If they didn't want me to leave home, why did they give me luggage (Samsonite, hard-sided, no wheels) when I graduated from high school?
The restrooms in Chicago O'Hare give me the weirdest deja vu experience. The floor to ceiling stainless steel stalls and the weird little rotating plastic sheath over the toilet seat remind me of the 18 year old me. I remember being very tired. Probably from carrying my own weight in carry-on luggage and from not having slept the night before due to excitement. I certainly wasn't travel weary since the flight to Chicago was less than an hour. Those toilet stalls say so much about the kid I was. One who came from a family of people who's bottoms never touched public toilet seats. One who was taught that the world away from home was absolutely crawling from one end to the other with thieves and perverts. Those stalls were little cubes of midwestern heaven. Safe, sanitary and private. I think I might have hung out there had I not been too concerned about the huge distance still seperating me and my departure gate.

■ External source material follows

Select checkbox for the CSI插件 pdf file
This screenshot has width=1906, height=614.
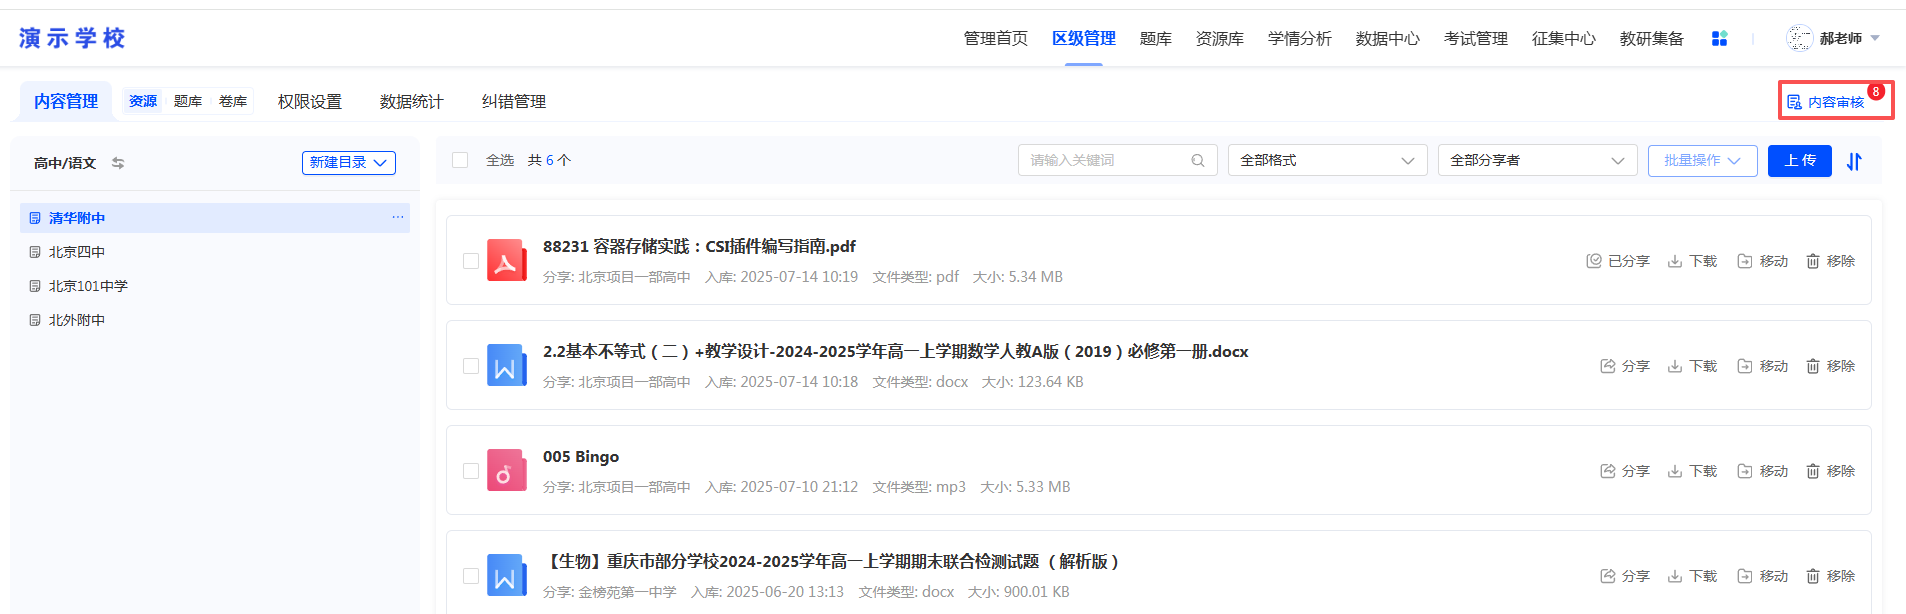471,261
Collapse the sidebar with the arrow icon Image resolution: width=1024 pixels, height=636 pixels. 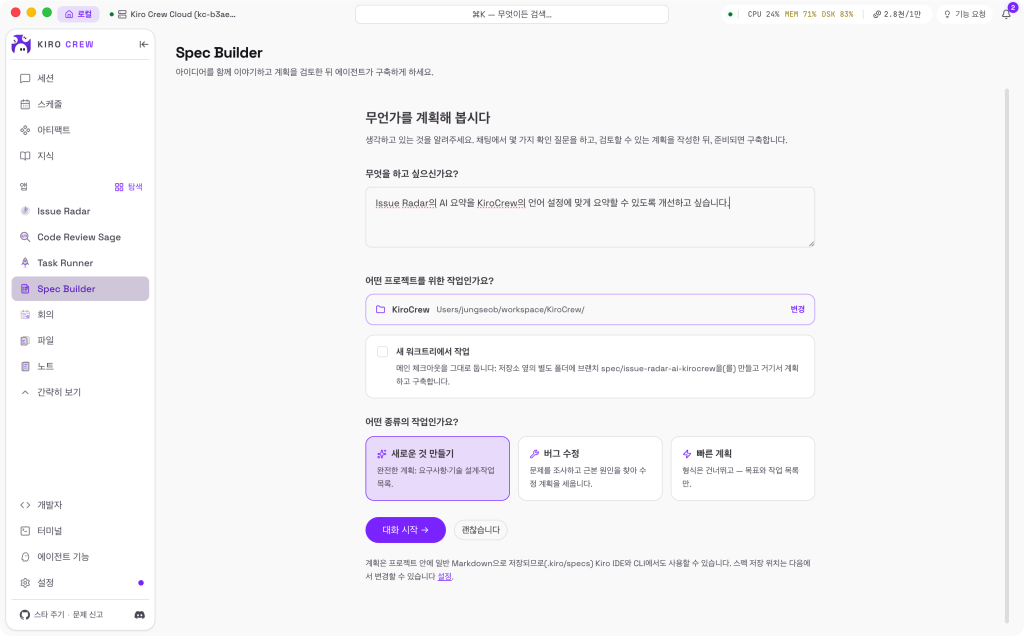click(x=144, y=44)
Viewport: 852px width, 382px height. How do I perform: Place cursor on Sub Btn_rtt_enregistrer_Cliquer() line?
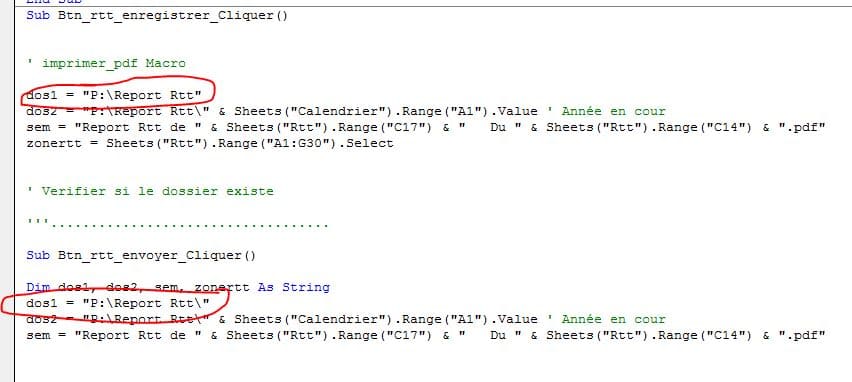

It was years and years before I appreciated the fact that my mom had let the plane carrying me leave the ground without throwing herself in front of it. I can conjure up a very plausible image of her being physically restrained by my step-dad, of her escaping his grasp and sprinting on her determined little mom-legs ahead of baffled airport security onto the tarmac. Sometimes I think this might have actually happened only they decided not to tell me.